Thank you for summing up our monthly theme on uncertainty by covering many bases, John. Well done!
Hi, Mary – thanks for your insightful and enjoyable comments:)
“Farm Strong” as Cameron Tucker might say:) See reference at Modern Family on IMDB: http://www.imdb.com/title/tt3183992/?ref_=fn_al_tt_1. Farmers are among the most risk-taking and realistic folks I know. I especially miss how my current urban life gives me less time to simply and mindfully enjoy a day. I remember long, lazy days, afternoons, and nights where we did literally nothing, but gaze at nature and observe the weather. Makes me wish for a long, soaking rain right now:).
Love the quotes you have shared, especially Rahm Emanuels’s very positive approach to crisis. He speaks to a reality that many of us do not push ourselves to and past our limits until we have to, due to some crisis. Most of the time, the inertia of daily life gets in the way.
When we do experience a crisis, the emphasis too often is on returning to stability or the status quo, althought that is never truly possible. Every little ripple in the Force changes our universe, sometimes in ways we only later recognize or understand.

········

--- Task instructions ---
[a] Can you update the part of the comment reply that opens with the words containing "Hi, Mary – thanks" and closes with "in the way.", putting "Ranchers" wherever "Farmers" appears?
[b] In the comment reply, what does the writer wish for right now?

--- Recorded information ---
········

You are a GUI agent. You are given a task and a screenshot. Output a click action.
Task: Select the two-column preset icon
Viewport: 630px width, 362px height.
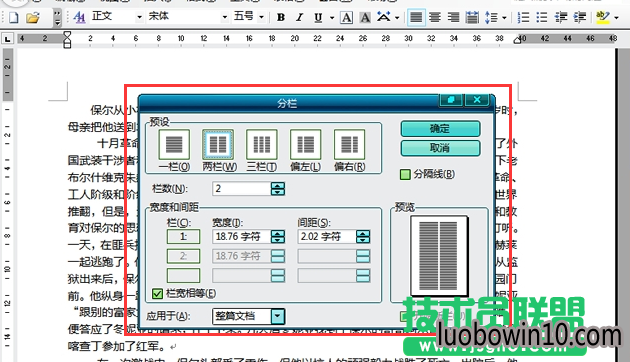tap(218, 145)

········

--- Solved problems ---
[a]
Hi, Mary – thanks for your insightful and enjoyable comments:)
“Farm Strong” as Cameron Tucker might say:) See reference at Modern Family on IMDB: http://www.imdb.com/title/tt3183992/?ref_=fn_al_tt_1. Ranchers are among the most risk-taking and realistic folks I know. I especially miss how my current urban life gives me less time to simply and mindfully enjoy a day. I remember long, lazy days, afternoons, and nights where we did literally nothing, but gaze at nature and observe the weather. Makes me wish for a long, soaking rain right now:).
Love the quotes you have shared, especially Rahm Emanuels’s very positive approach to crisis. He speaks to a reality that many of us do not push ourselves to and past our limits until we have to, due to some crisis. Most of the time, the inertia of daily life gets in the way.

[b] A long, soaking rain.